QuickCheck profiles

Are you considering applying for a QuickCheck, but don't yet know specifically what it involves? To give you an insight into what we offer, we publish QuickChecks that have already been carried out in profiles on this page. Here you can read about the approaches we take to your questions and the results QuickChecks can lead to.


Automated anomaly detection

Siempelkamp NIS Ingenieurgesellschaft mbH provides monitoring solutions for large steam and gas turbine generator sets in the energy industry. For these plants, a monitoring concept has already been developed. The goal of the QuickCheck is to investigate the extent to which an AI/ML solution can be developed to automatically distinguish normal machine plant behavior from abnormal behavior.


Condition-oriented analysis of pipelines

The condition of underground infrastructure systems can be analyzed in several ways. Direct inspections by using robots are state of the art  but those approaches are epxensive and time consuming. Meanwhile, network operators have more or less extensive damage statistics and inspection findings. To support operators, the company 3S Consult carries out age-dependent analyses of the pipeline condition. The QuickCheck examines the extent to which an AI can assist experts in this process.


Hardware-accelerated SoC platforms

PLC2 is an authorized training partner for FPGA technologies from Xilinx Inc. as well as for SoC/MPSoC architectures and offers customized solutions and hardware accelerators. The combination with extensive expertise in imagingADAS systems for automated driving and data logging, makes PLC2 an outstanding industry partner for developments in the automotive image processing area on real-time capable hardware structures.


Simulation models in AI systems engineering

Knowtion GmbH is a data science company with expertise in research, development and application of data processing algorithms, e.g. for sensor or machine data.
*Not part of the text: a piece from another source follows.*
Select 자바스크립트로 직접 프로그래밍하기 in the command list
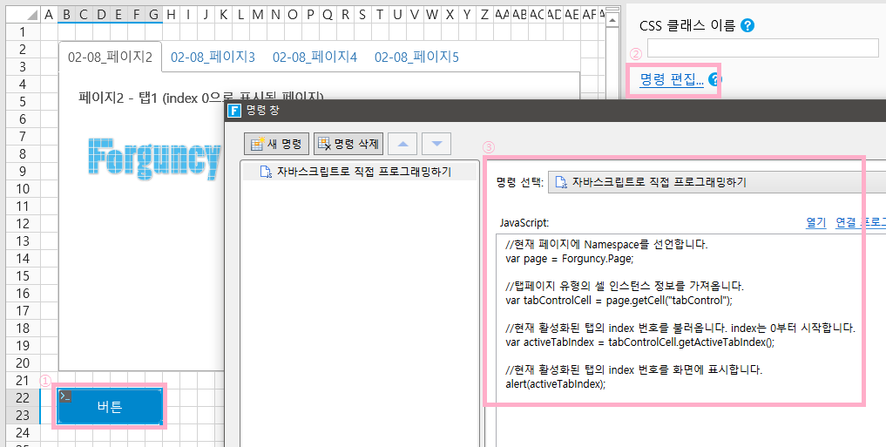[363, 172]
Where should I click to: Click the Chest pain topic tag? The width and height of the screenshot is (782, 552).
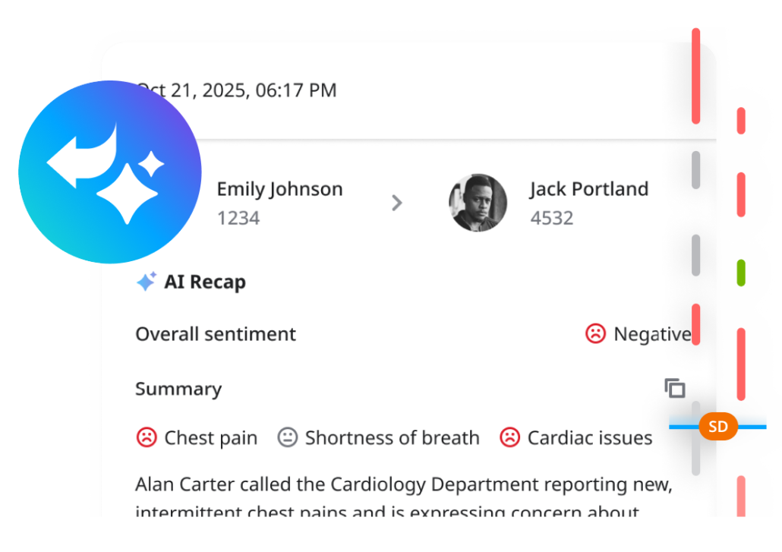click(210, 438)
For automated driving, complex virtual development and test environments are already used, e.g. to generate vehicle or traffic scenario data, but also sensor data virtually. The goal is to train or test AI-based algorithms for environment perception at an early stage in virtual driving tests with corresponding sensor models.  


Energy consumption optimization during One-Pedal-Driving

The ARADEX AG develops electrical powertrain solutions for commercial and utility vehicles, construction machinery and marine applications. Besides these innovative hardware solutions ARADEX offers software services, which shall be augmented with AI technology. Data shall be analyzed e.g., to improve the available range of the electric vehicle or to identify malicious driving behavior in regards to battery life.
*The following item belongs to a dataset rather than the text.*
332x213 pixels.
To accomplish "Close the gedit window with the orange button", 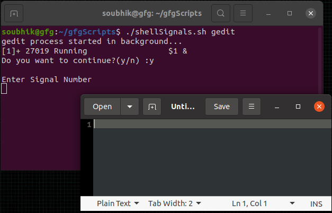I will [x=319, y=107].
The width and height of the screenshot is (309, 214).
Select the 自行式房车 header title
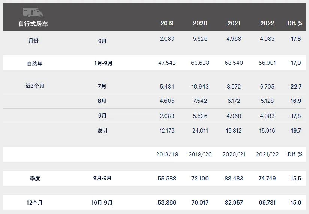[33, 24]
Plant monitoring for grinding machines

Vollmer Werke Maschinenfabrik GmbH is a SME mechanical engineering company and one of the leading manufacturers of machines for processing rotary tools, circular saws and metal-cutting band saws. The company's portfolio includes around 60 types of grinding machines, which generate a varying amount of measurement data per grinding process, depending on the sensor equipment. Currently, this data is evaluated manually and, if necessary, by process experts.


Optimized production of UHCP building materials

Hypercon Solutions UG is developing a plant concept for the automated production of UHCP building materials (ultra-high-performance concrete). In the individual automated plants, sensors collect and process data during the production process. The collected data from all plants will be used in the future to develop solutions with AI methods (artificial neural networks, ANN) that optimize the UHPC recipes used and/or the production process in terms of quality and cost-effectiveness, among other things.